An invaluable tool will be traffic analyzer. Here I am a little cunning - one of the important differences between Windows 2008 and Windows 2012 R2 is the new version of SMB protocol , so I guessed what the problem would be. My favorite tool in such cases is Wireshark (do not count for advertising). Quick install, launch capture, attempt to access the shared folder and what do we see with the packet exchange logs?

NegotiateProtocol Request
NegotiateProtocol Response
SessionSetup Request
SessionSetup Response
TreeConnect Request Tree:
TreeConnect Response
Ioctl Request
Ioctl Response, Error: STATUS_INVALID_DEVICE_REQUEST

Ioctl Response, Error: STATUS_INVALID_DEVICE_REQUEST shows us that an SMB session between the user and the NAS device is not established. Considering that everything works with the old controller, I received confirmation of my guess - a problem in the new version of SMB. In general, NAS devices in the customer's environment should support the new version of SMB (in other locations, everything was fine), so the next idea was to search whether it was necessary to update the firmware on them. Bingo! The vendor forum confirms that the old Celerra firmware version does not support the updated SMB. The information is sent to the NAS support team along with packet exchange logs, links to the vendor's site and a request to update the firmware. The following weekend, the firmware is updated and the tests confirm - now everything works.

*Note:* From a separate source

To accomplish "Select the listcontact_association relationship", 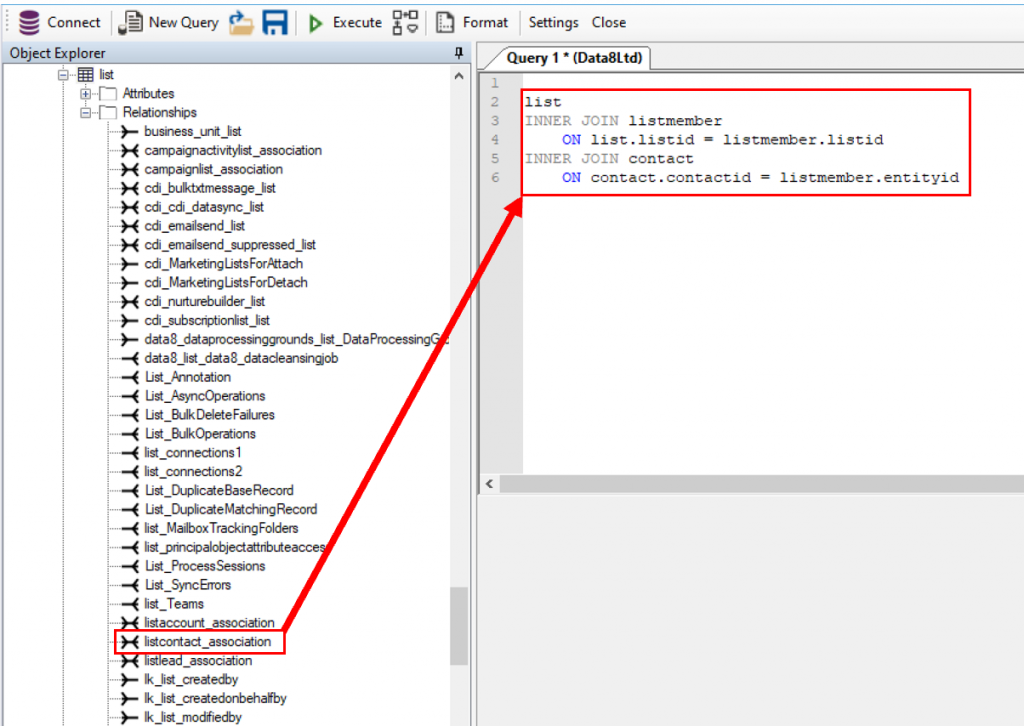I will click(207, 642).
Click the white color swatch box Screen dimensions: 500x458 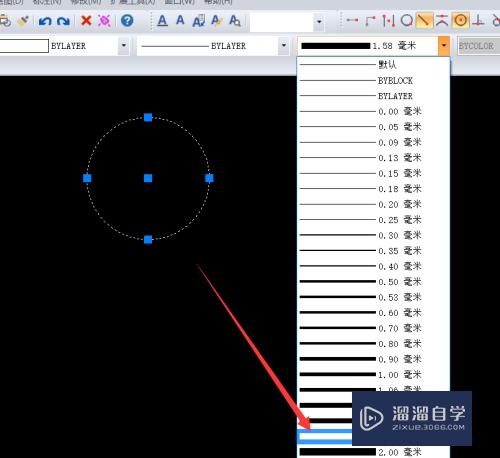click(24, 46)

As an afterword. When I recommend my friends to use a traffic analyzer to study a problem, the most frequent reason why a person does not want to do this is to think that it is very difficult. This is not true! In most cases, in order to understand what is happening, it’s enough to look at the packet exchange log and sometimes read the KB article about how the protocol you are interested in is arranged. It is very simple. And it can save you a lot of time.